When the movie was about to end, Giulia announced that I would have to take her home. I had to go to the dentist, but Giulia said: “If you don’t take me, I’ll yell, ‘Get your hands off me, you pig!’” I tried to object, but Giulia took a deep breath and in the darkness of the movie house began, “Get your... ”: so I phoned the dentist and took her home.

Giulia was a lioness, capable of traveling for ten hours standing up in a train packed with people running away from the bombings to spend two hours with her man, happy and radiant if she could engage in a violent verbal duel with the
commendatore
or Loredana, but she was afraid of insects and thunder. She called me to evict a tiny spider from her workbench (I wasn’t allowed to kill it, but had to put it in a weighing bottle and carry it outside to the flowerbed), and this made me feel virtuous and strong like Hercules faced by the Hydra of Lerna, and at the same time tempted, since I perceived the intense feminine charge in the request. A furious storm broke, Giulia stood fast for two strokes of lightning and at the third ran to me for shelter. I felt the warmth of her body against mine, dizzying and new, familiar in dreams, but I did not return her embrace; if I had done so, perhaps her destiny and mine would have gone with a crash off the rails, toward a common, completely unpredictable future. The librarian, whom I had never seen before, presided over the library like a watchdog, one of those poor dogs who are deliberately made vicious by being chained up and given little to eat; or better, like the old, toothless cobra, pale because of centuries of darkness, who guards the king’s treasure in the
Jungle Book.
Paglietta, poor woman, was little less than a
lusus naturae:
she was small, without breasts or hips, waxen, wilted, and monstrously myopic: she wore glasses so thick and concave that, looking at her head-on, her eyes, light blue, almost white, seemed very far away, stuck at the back of her cranium.

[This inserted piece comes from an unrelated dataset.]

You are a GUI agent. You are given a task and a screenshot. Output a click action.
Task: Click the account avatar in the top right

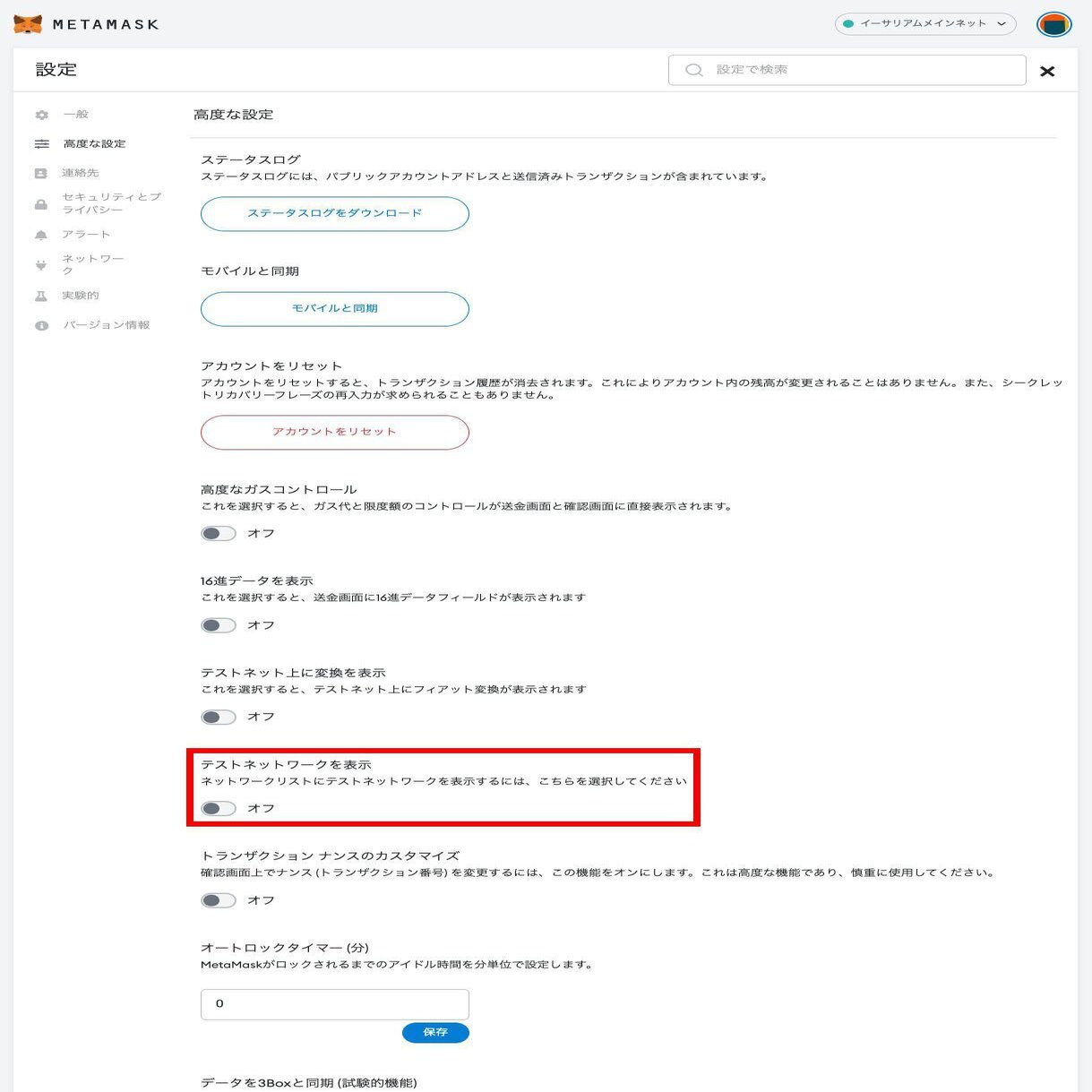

She gave the impression of never having been young, although she was certainly not more than thirty, and of having been born there, in the shadows, in that vague odor of mildew and stale air. Nobody knew anything about her, the
commendatore
himself talked about her with irritated impatience, and Giulia admitted that she hated her instinctively, without knowing why, without pity, as a fox hates a dog. She said that she stank of mothballs and looked constipated. Paglietta asked me why I wanted the Kerrn in particular, insisted on seeing my identity card, inspected it with a malevolent air, made me sign a register, and reluctantly surrendered the book.

It was a strange book: it would be hard to think of its being written and published in any other place than the Third Reich. The author was not without a certain ability, but every one of his pages gave off the arrogance of someone who knows that his statements will not be disputed. He wrote, indeed harangued, like a possessed prophet, as though the metabolism of glucose, in the diabetic and the healthy person, had been revealed to him by Jehovah on Sinai or, rather, by Wotan on Valhalla. Perhaps wrongly, I immediately conceived for Kerrn’s theories a resentful distrust; but I have not heard that the thirty years that have passed since then have led to their reevaluation.